This seminar focused on the role of employer engagement in independent schools.
Abstract: The seminar addressed three questions: 1) to what extent do high-performing independent schools engage with employers to support pupil learning?, 2) why do they do it? and 3) how do they go about it?
It drew upon data generated from a range of sources: six structured interviews with careers advisors, teachers and head teachers at high-performing independent schools, desk research on twenty high-performing independent schools, a desk-top review of Russell Group university admissions criteria and YouGov survey data of 1,002 young adults (aged 19-24) in Great Britain on work related learning whilst in full-time education.
Findings from the data showed that a high proportion of the independent schools engaged employers to support pupil learning and progression in a variety of ways – enterprise activities, work experience, careers advice, business mentoring, work-place visits, and inviting in visiting speakers.
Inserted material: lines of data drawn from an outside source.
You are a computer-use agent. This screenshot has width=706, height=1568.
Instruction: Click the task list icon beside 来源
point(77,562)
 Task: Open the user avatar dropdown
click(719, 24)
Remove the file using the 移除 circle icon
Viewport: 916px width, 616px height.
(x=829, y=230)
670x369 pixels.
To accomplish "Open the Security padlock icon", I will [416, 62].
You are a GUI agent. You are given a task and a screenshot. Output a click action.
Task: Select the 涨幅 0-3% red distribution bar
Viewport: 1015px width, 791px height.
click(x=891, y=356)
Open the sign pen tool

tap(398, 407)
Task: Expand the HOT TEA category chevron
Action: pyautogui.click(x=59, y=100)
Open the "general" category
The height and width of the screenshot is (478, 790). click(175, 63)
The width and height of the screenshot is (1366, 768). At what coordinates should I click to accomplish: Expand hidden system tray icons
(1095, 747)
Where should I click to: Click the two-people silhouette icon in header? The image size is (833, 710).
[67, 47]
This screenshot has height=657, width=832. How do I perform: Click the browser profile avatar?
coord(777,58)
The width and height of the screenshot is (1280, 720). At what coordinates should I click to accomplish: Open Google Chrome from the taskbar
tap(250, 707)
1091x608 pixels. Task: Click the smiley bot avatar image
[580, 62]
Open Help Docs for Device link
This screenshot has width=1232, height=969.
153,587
Responses from the interviewees suggested that schools engaged with employers primarily to help pupils: get on to university courses of choice, decide on career goals and how to achieve them, and develop employability skills. These schools are distinctive in their ability to access support from employers via governor, alumni, parental and teacher networks.
The seminar concluded by presenting new findings from the survey data which suggested that pupils from independent schools found work related activities significantly more useful in terms of helping them to decide on a careers, securing employment and getting into university compared to their peers at comprehensive state schools.
Download the seminar presentation.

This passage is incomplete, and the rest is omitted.